This week we have bloody shoes, a massacre, a train wreck, plagiarism, and a family saga.  I know.  We sound a tad dark this week.  But trust me there is some great stuff in here!

Let us begin!

Ann is letting her ears do the reading this week. “In the Woods by Tana French is a very interesting and compelling story of little girl who is found murdered in the woods where years before two children went missing and one child returned with no memory of what happened and with blood filled shoes.  The surviving child now a grown man is actually one of the detectives on the case.  There are many twists and turns and it is quite a compelling read.  The reader was excellent and as a plus for me had a lovely accent.”

Barbara M. is back!  And she reports that, “I’m reading The Sandcastle Girls by Chris Bohjalian. The author finally is writing about his heritage and “The Genocide You Know Almost Nothing About” – the Armenian genocide. The gruesomeness of the massacres are sometime difficult to read about but the story is captivating and the characters feel very real although Bohjalian says they weren’t entirely based on anyone’s experiences. I’m thoroughly enjoying this book!”

Pat S. reports that In Sadie Jones newest novel, The Uninvited Guests nothing is as it appears to be.
“Taking place in a twenty-four hour period, the story opens on the afternoon of a birthday dinner in an Edwardian country house. Yet the house is rundown, understaffed, and, we are soon to learn, about to be lost to creditors.   Against this rather dire premise, a train wreck occurs nearby and the house is the closest outpost for the survivors. As the evening progresses, guests arrive and it is the uninvited group, who begin to dismantle this house of cards one at a time.   The reader is treated rather like the characters because what begins as an Edwardian comedy of manners turns into something altogether more sinister. If you like sleight of hand, you'll enjoy this one.”

Pat T. says, “I have been a "slug" of a reader this past week since I am still reading (and enjoying) Temptation by Douglas Kennedy. Anyway, David Armitage was enjoying his success as a writer of a popular sitcom until a reporter accused him of plagiarism, not just once but three times! Within days his whole life has fallen apart-the network fired him, the girlfriend dumped him, his ex-wife refused to let him see his daughter and he is on the brink of bankruptcy.

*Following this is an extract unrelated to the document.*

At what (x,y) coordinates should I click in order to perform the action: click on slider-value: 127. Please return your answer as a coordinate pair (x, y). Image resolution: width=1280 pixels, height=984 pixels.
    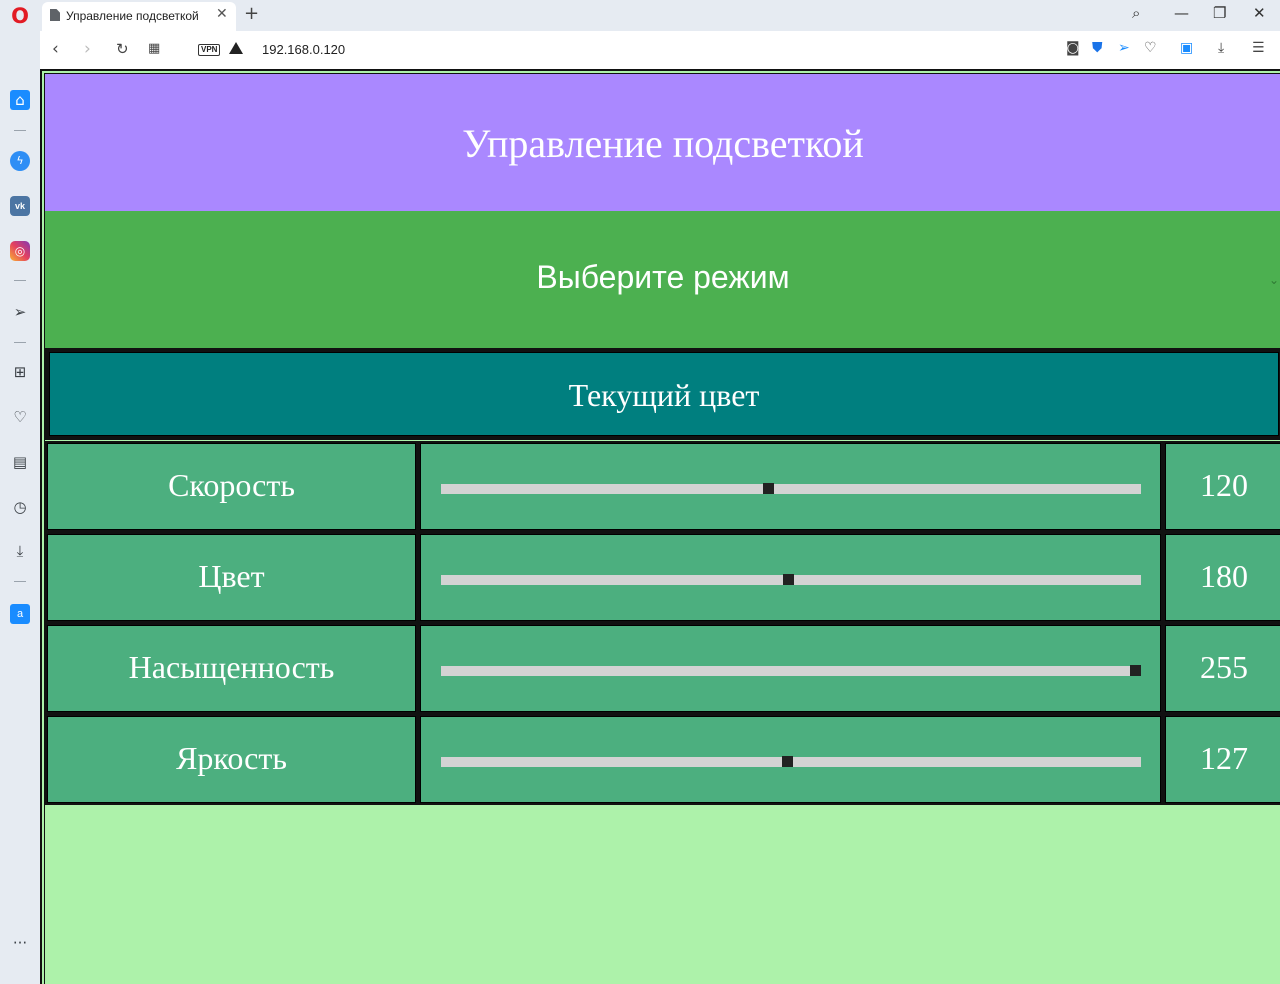
    Looking at the image, I should click on (1222, 760).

With the help of his agent and friend, Alison, he escapes to a hideaway to take stock of his situation. Can his career as a writer be salvaged?  I am rooting for him!”

I loved The Undertow by Jo Baker.  This is the story of the Hastings family begins in 1914 as William is spending his last night home before leaving to join the Royal Navy on a ship bound for Gallipoli.  We then in turn meet his son Billy who will ride a bike on Omaha Beach on a June day in 1944.   Billy’s son Will has to fight a handicap all his life and ends up as an Oxford professor in the 60’s, and his daughter Billie is trying to make her way as a modern day London artist.  Honestly?  The problem with this book is that I could get nothing else done this weekend.  It is one of those great reads that draws you in and won’t release you even after you close the book.